1.400 Lumba-Lumba Dibantai di Kepulauan Faroe Dalam Sehari
GOOGLE NEWS
BERITABALI.COM, DUNIA.
Perburuan lumba-lumba di Kepulauan Faroe menjadi sorotan dunia setelah lebih dari 1.400 mamalia itu dibunuh dalam satu hari, yang diyakini memecahkan rekor tangkapan sepanjang massa.
Kumpulan lumba-lumba bersisi putih (white-sided dolphin - leucopleurus acutus) didorong dari tengah laut ke daerah sempit di pinggir laut (di antara tebing atau bukit terjal) wilayah Atlantik Utara pada hari Minggu.
Perahu menggiring mereka ke perairan dangkal di pantai Skalabotnur di Eysturoy, di mana kemudian dibantai dengan pisau secara massal. Lalu, tubuh lumba-lumba ditarik ke darat dan dibagikan kepada penduduk setempat untuk dikonsumsi.
Dalam rekaman perburuan, lumba-lumba terlihat meronta-ronta di perairan dangkal yang memerah karena darah saat ratusan orang menonton dari pantai. Dikenal sebagai grind (atau Grindadrap dalam bahasa Faroe), perburuan mamalia laut - terutama paus - adalah tradisi yang telah dipraktikkan selama ratusan tahun di Kepulauan Faroe yang terpencil.
Pemerintah Faroe mengatakan rata-rata sekitar 600 paus pilot ditangkap setiap tahun. Sementara, lumba-lumba sisi putih ditangkap dalam jumlah yang lebih rendah, seperti 35 pada tahun 2020 dan 10 pada tahun 2019.

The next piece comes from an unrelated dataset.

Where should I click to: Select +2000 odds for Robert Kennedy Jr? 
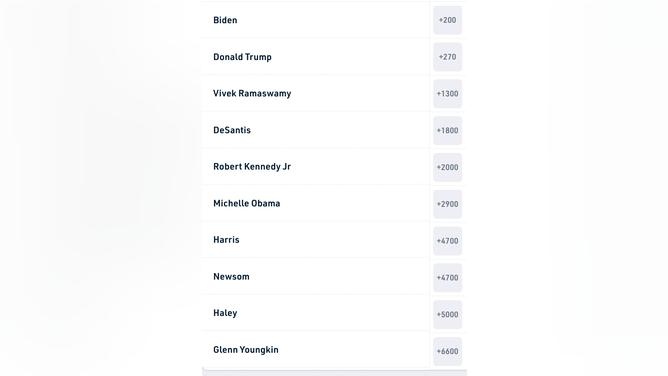coord(447,167)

Kelompok pendukung mengatakan, perburuan paus adalah cara berkelanjutan untuk mengumpulkan makanan dari alam dan bagian penting dari identitas budaya Faroe. Di sisi lain, aktivis hak-hak hewan telah lama tidak setuju, menganggap pembantaian itu kejam dan tidak perlu.
Perburuan hari Minggu lalu itu tidak berbeda, karena kelompok konservasi internasional mengepung para pemburu untuk mengutuk pembantaian itu. Namun skala pembunuhan di pantai Skalabotnur mengejutkan banyak penduduk setempat bahkan menuai kritik dari kelompok-kelompok yang terlibat dalam praktik tersebut.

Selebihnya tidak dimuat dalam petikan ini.